▶ [Data for processing]:

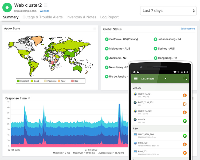Select the Log Report tab
Viewport: 200px width, 160px height.
109,17
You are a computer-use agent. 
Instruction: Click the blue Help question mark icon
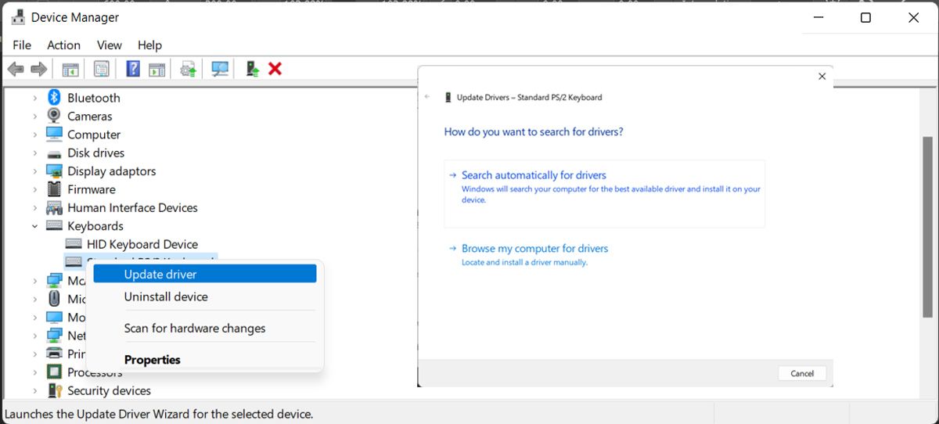click(x=133, y=69)
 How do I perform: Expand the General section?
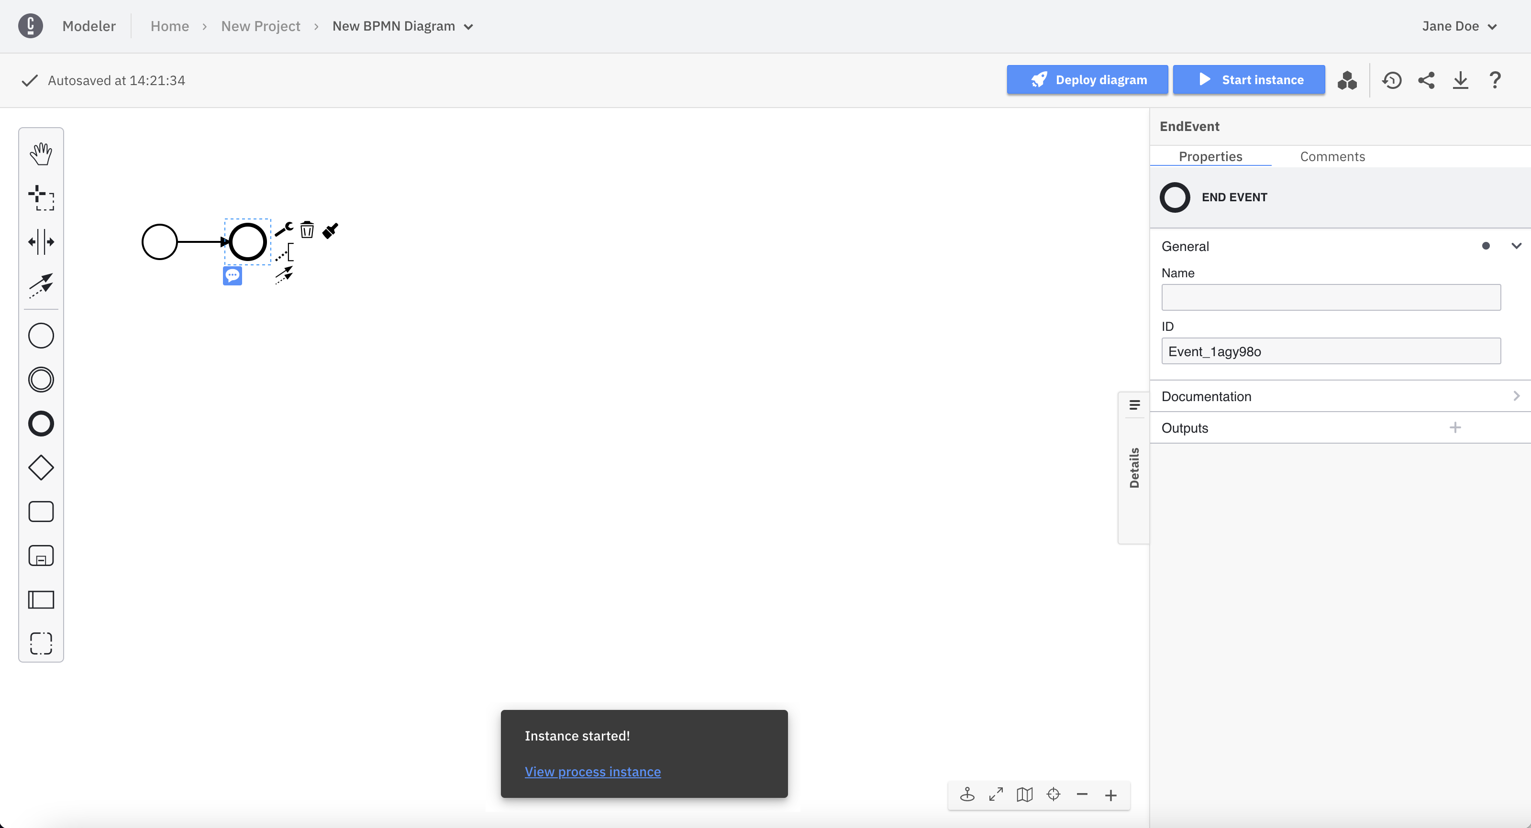click(1519, 246)
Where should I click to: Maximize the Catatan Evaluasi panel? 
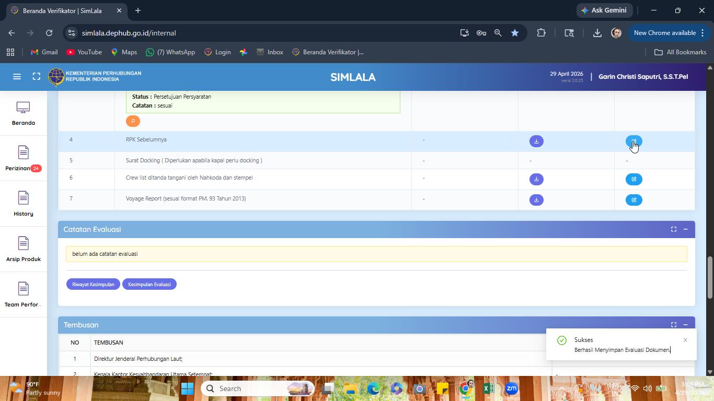(674, 229)
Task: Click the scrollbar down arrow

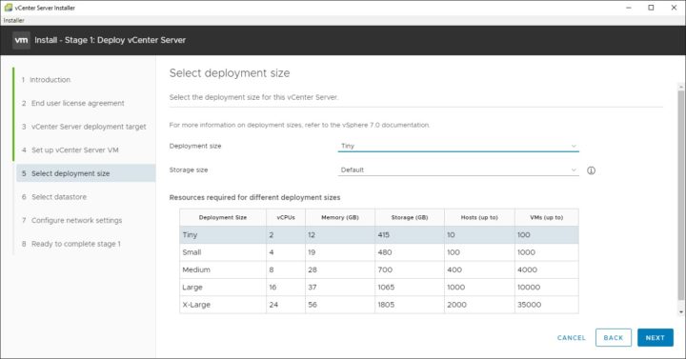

▶ [Prompt]: Transcription of the lines from the one with "Where should I" through the end of the entries is required, exact and with no pictures.

▶ [Solution below]:
Where should I click to: Maximize the Catatan Evaluasi panel? 
(674, 229)
Task: Click the scrollbar down arrow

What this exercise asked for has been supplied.